The NFDA says it doesn't keep track of how often this type of mistake occurs, but the spokesman for the group said it's extremely uncommon.
"Thankfully there are no statistics [on mixing up bodies at funeral services], because it's such a rarity," said spokesman Bob Biggins of Magoun Biggins Funeral Home in Rockland, Mass. and a past president of the NFDA. He is a member of the association's Professional Conduct Committee, which oversees enforcement of the NFDA Code of Professional Conduct.
The funeral home involved in the mix-up, Everly Funeral Home of Fairfax, is not a member of the National Funeral Directors Association, Biggins noted.
The mistake by Everly was discovered Friday by the family who came to pay their respects to family member, retired U.S. Army Col. Joseph Malvin "Mal" Chapman, 80, who died Nov. 21.
Family members gathered over the Thanksgiving holiday for the service realized Friday that the man they were looking at wasn't their relative in the casket, son James McLain told WJLA-TV. The man in the casket Friday was wearing Chapman's military uniform.
"I can't even imagine the pain and torment that family endured because of that," Biggins said.
Even more worrisome: The family found out that Chapman was already buried, in Winchester, his son told the TV station. The other family — of the man wrongly dressed in Chapman's uniform who they presumably thought was already buried — was also reportedly wondering what went wrong.
There is speculation that a judge's order would be needed to dig up the other grave in Winchester, where Chapman was mistakenly buried, so that Chapman can be interred at Arlington National Cemetery. The two areas are about 75 miles apart.
"God forbid it ever happen, but I would take care of every single detail, every single cost involved to make this right," Biggins said. "The family shouldn't be facing any additional costs, anything other than just the pain and anguish they're obviously going through now."
It was reported by WJLA that after the family enquired about the identity of the man in the casket Friday, that eventually the funeral home verified the person's identity using an ID tag on the man's toe. Biggins said that it's standard practice to keep an ID tag on the body throughout the funeral process.
"If the toe tag had someone else's name on it, the funeral home didn't take the time or effort to positively identify" the person, Biggins said. "But the bottom line is that it's just tragic for the whole family and also tragic for the other family."

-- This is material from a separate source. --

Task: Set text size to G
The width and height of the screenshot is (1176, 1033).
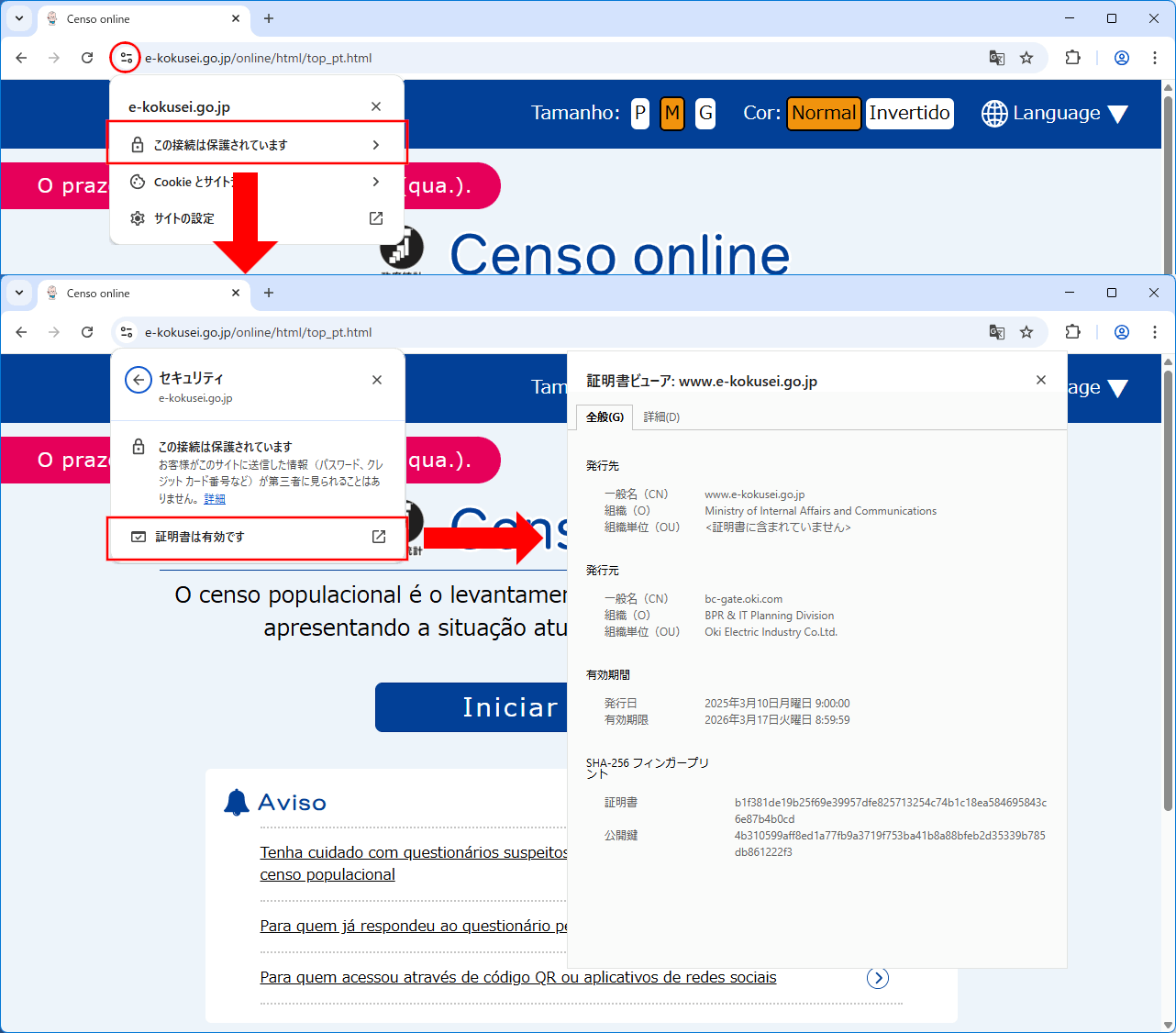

No one from the Fairfax funeral home, Everly Funeral Homes, would discuss the incident with Patch, but the business did release a statement Monday from Jeffrey Campbell, director of Operations:
"Everly Funeral Home's top priority is serving families. We are working very closely with the families to resolve this matter to their satisfaction. Out of respect for the families' privacy, we choose not to discuss this further."